■ TASK REQUIREMENTS:
Once the line with "Task: Click the 0:00:00:00 timecode display" is reached, output it and every line after it, exactly, through the end of the records below. Pictures are skipped.

■ Dataset records:
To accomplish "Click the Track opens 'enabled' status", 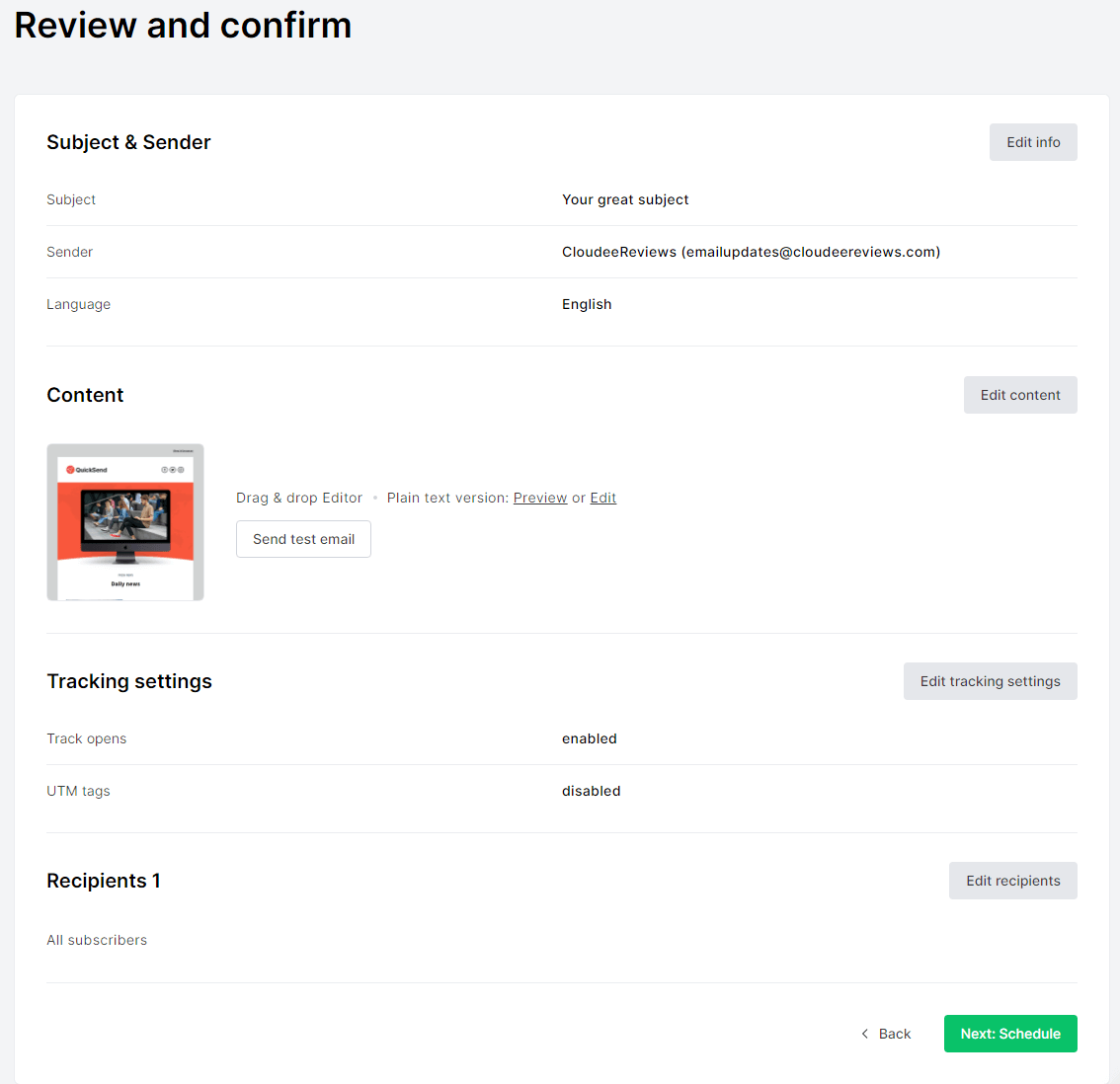I will coord(590,738).
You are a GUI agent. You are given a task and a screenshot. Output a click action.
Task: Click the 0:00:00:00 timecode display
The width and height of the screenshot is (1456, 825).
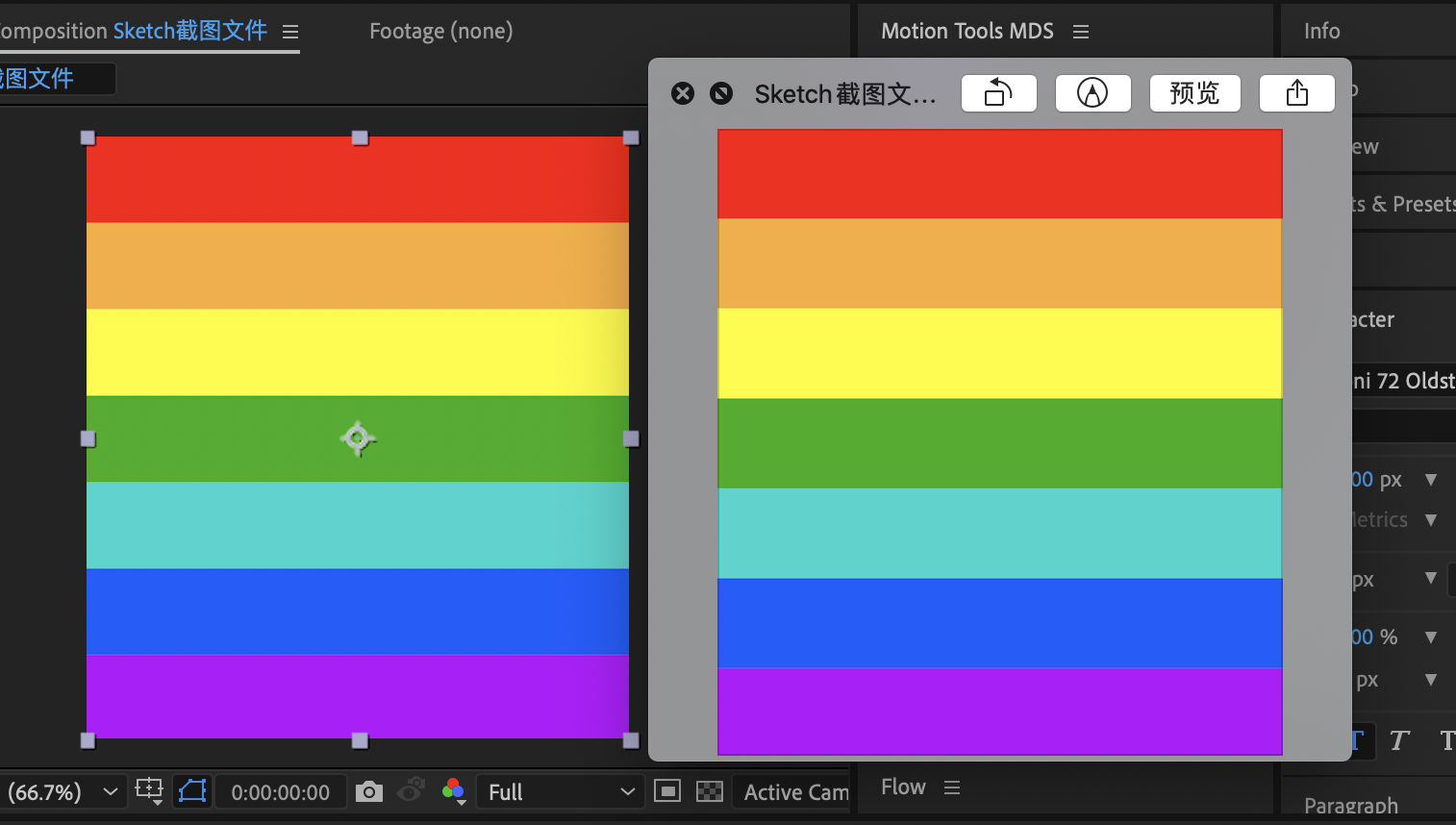(x=280, y=792)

■ SOLUTION FOR THIS EXERCISE:
Task: Click the 0:00:00:00 timecode display
The width and height of the screenshot is (1456, 825).
(x=280, y=792)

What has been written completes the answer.